Skip the pictures and repeat each line of the data exactly.

Saved data entries:

------------------------------

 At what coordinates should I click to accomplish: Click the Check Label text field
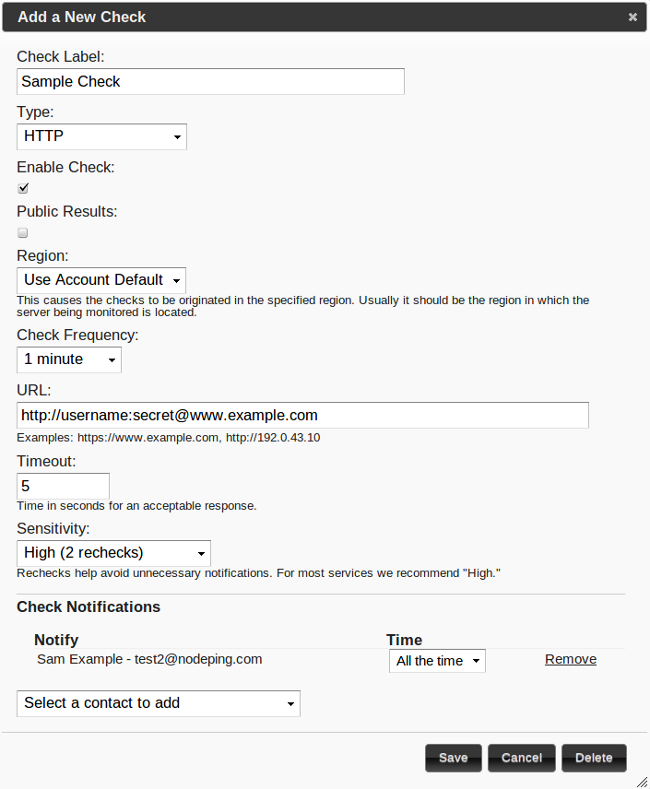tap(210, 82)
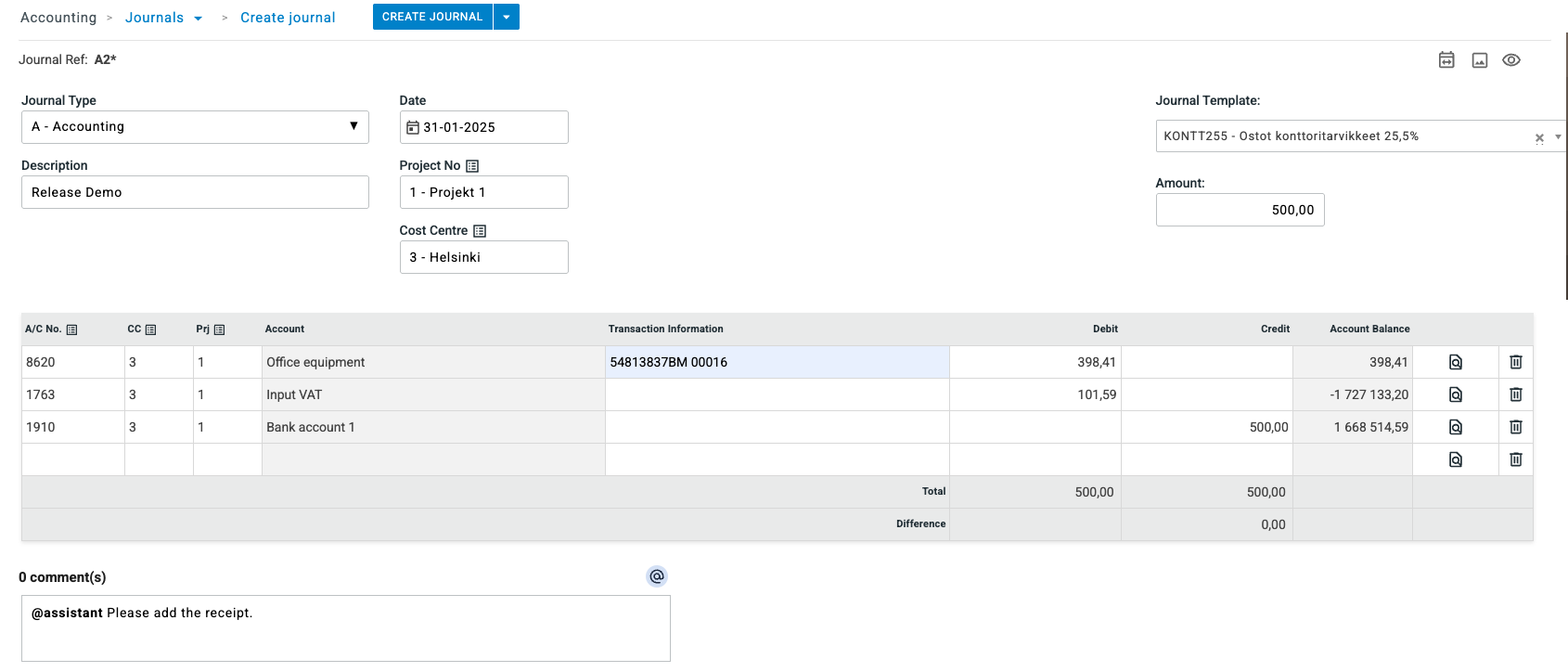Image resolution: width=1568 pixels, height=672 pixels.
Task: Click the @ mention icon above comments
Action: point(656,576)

------------------------------

_REPLY TO THE EXERCISE_
 At what coordinates should I click to accomplish: Click the Check Label text field
tap(210, 82)
Image resolution: width=1568 pixels, height=672 pixels.
Task: Click the @ mention icon above comments
Action: point(656,576)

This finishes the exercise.